# Problem requirements
Below are records; the lines starting at the one with "پیوستن (119, 949)" and ending at the one with "Privacy Feedback (186, 2381)" must be reproduced exactly, both included. Pictures must not appear.

* * * * * * * * *

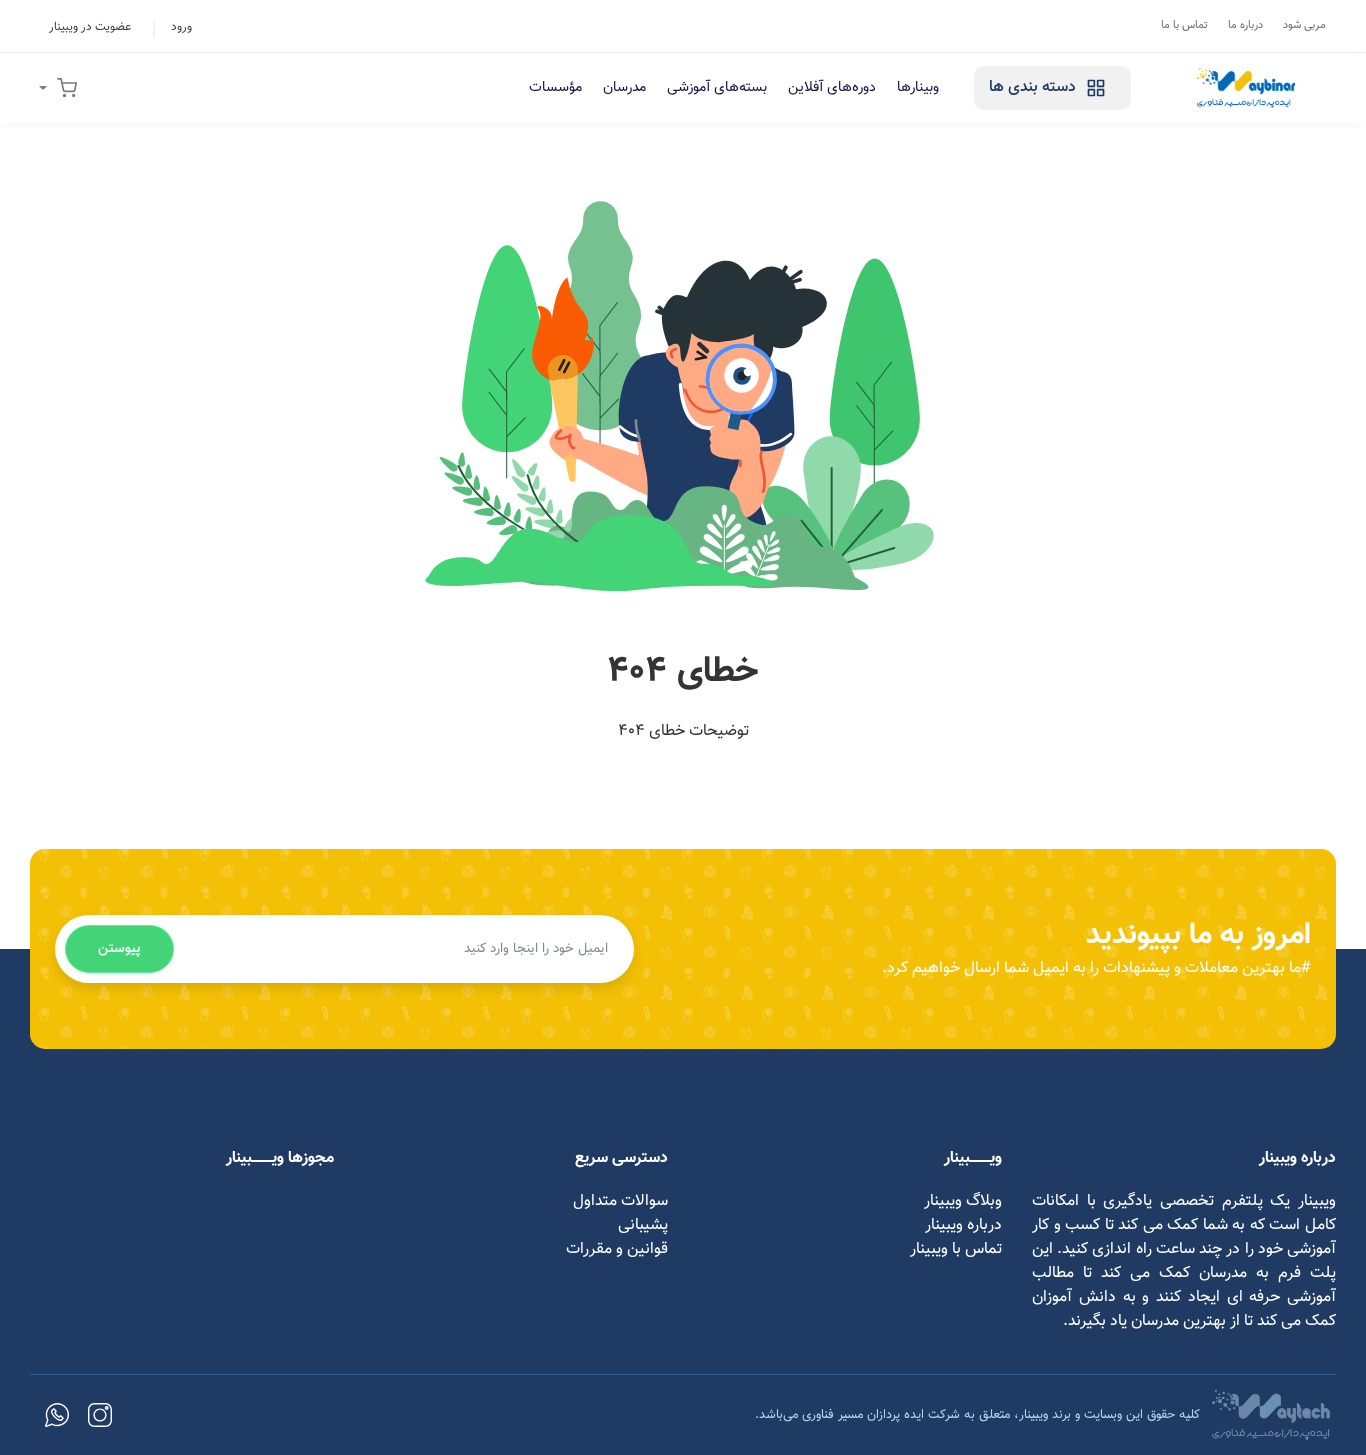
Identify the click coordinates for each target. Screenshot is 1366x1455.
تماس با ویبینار (956, 1249)
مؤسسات (555, 87)
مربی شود (1304, 25)
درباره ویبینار (963, 1225)
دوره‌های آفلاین (832, 87)
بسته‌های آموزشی (717, 87)
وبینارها (918, 87)
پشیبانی (643, 1225)
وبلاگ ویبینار (963, 1201)
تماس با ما (1184, 25)
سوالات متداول (620, 1201)
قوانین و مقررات (617, 1249)
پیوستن (119, 949)
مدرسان (624, 87)
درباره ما (1245, 25)
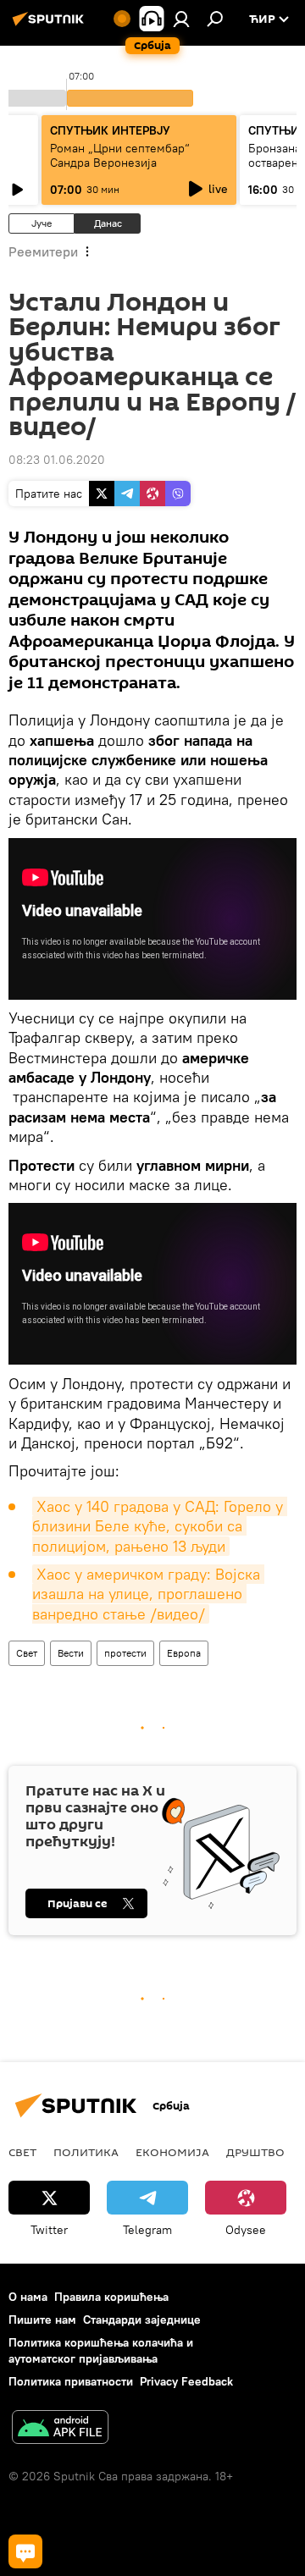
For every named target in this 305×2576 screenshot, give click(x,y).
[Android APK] (60, 2429)
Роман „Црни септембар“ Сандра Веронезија (120, 155)
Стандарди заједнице (142, 2319)
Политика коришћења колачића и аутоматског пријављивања (100, 2350)
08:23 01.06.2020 (56, 459)
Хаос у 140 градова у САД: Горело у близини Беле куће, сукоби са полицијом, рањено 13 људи (159, 1526)
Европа (184, 1653)
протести (125, 1653)
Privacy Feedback (186, 2381)
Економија (172, 2152)
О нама (27, 2296)
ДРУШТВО (255, 2152)
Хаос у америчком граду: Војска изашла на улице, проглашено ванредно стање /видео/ (148, 1594)
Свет (26, 1653)
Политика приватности (70, 2381)
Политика (86, 2152)
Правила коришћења (111, 2296)
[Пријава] (181, 19)
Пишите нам (42, 2319)
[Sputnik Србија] (50, 25)
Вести (71, 1653)
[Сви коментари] (25, 2551)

* * * * * * * * *

# Expected answer
پیوستن (119, 949)
مدرسان (624, 87)
درباره ما (1245, 25)
For every named target in this 305×2576 screenshot, give click(x,y).
[Android APK] (60, 2429)
Роман „Црни септембар“ Сандра Веронезија (120, 155)
Стандарди заједнице (142, 2319)
Политика коришћења колачића и аутоматског пријављивања (100, 2350)
08:23 01.06.2020 (56, 459)
Хаос у 140 градова у САД: Горело у близини Беле куће, сукоби са полицијом, рањено 13 људи (159, 1526)
Европа (184, 1653)
протести (125, 1653)
Privacy Feedback (186, 2381)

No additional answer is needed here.